__Your goal__
You are to retype exactly the line with "Skateboards (429, 1340)" and every line after it in the entries below.

[Stored data]
Content starts
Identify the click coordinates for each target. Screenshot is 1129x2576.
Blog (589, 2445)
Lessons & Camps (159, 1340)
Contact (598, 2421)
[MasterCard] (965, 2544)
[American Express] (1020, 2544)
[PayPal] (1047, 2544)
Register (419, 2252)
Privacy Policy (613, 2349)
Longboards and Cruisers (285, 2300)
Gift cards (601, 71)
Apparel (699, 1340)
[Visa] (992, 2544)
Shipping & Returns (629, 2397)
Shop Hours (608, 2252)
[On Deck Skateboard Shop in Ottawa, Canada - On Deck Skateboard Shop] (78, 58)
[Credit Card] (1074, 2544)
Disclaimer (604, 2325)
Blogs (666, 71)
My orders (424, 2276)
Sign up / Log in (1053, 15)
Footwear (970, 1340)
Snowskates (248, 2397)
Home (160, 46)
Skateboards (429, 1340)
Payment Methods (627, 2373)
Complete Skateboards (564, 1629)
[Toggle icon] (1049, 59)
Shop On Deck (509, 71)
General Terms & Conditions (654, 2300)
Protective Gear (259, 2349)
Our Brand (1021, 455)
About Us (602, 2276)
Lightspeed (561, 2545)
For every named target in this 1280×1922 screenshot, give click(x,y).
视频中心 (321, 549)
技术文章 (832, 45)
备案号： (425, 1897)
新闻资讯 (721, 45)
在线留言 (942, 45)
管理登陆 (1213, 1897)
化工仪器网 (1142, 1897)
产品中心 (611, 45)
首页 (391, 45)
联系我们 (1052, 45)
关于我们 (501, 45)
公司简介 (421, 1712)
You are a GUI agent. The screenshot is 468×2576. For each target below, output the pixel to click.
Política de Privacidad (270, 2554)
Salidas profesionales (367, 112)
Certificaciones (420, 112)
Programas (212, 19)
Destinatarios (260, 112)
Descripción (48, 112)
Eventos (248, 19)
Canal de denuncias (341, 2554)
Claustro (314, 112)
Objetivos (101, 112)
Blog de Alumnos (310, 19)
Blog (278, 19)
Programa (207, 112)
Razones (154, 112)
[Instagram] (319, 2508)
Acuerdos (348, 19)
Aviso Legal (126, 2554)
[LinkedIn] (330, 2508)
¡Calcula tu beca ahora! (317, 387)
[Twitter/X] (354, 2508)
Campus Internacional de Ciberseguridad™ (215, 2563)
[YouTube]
Content ends
__Answer to this problem__
Skateboards (429, 1340)
Payment Methods (627, 2373)
Complete Skateboards (564, 1629)
[Toggle icon] (1049, 59)
Shop On Deck (509, 71)
General Terms & Conditions (654, 2300)
Protective Gear (259, 2349)
Our Brand (1021, 455)
About Us (602, 2276)
Lightspeed (561, 2545)
For every named target in this 1280×1922 screenshot, give click(x,y).
视频中心 (321, 549)
技术文章 (832, 45)
备案号： (425, 1897)
新闻资讯 (721, 45)
在线留言 (942, 45)
管理登陆 (1213, 1897)
化工仪器网 (1142, 1897)
产品中心 (611, 45)
首页 (391, 45)
联系我们 (1052, 45)
关于我们 (501, 45)
公司简介 (421, 1712)
You are a GUI agent. The screenshot is 468×2576. For each target below, output the pixel to click.
Política de Privacidad (270, 2554)
Salidas profesionales (367, 112)
Certificaciones (420, 112)
Programas (212, 19)
Destinatarios (260, 112)
Descripción (48, 112)
Eventos (248, 19)
Canal de denuncias (341, 2554)
Claustro (314, 112)
Objetivos (101, 112)
Blog de Alumnos (310, 19)
Blog (278, 19)
Programa (207, 112)
Razones (154, 112)
[Instagram] (319, 2508)
Acuerdos (348, 19)
Aviso Legal (126, 2554)
[LinkedIn] (330, 2508)
¡Calcula tu beca ahora! (317, 387)
[Twitter/X] (354, 2508)
Campus Internacional de Ciberseguridad™ (215, 2563)
[YouTube]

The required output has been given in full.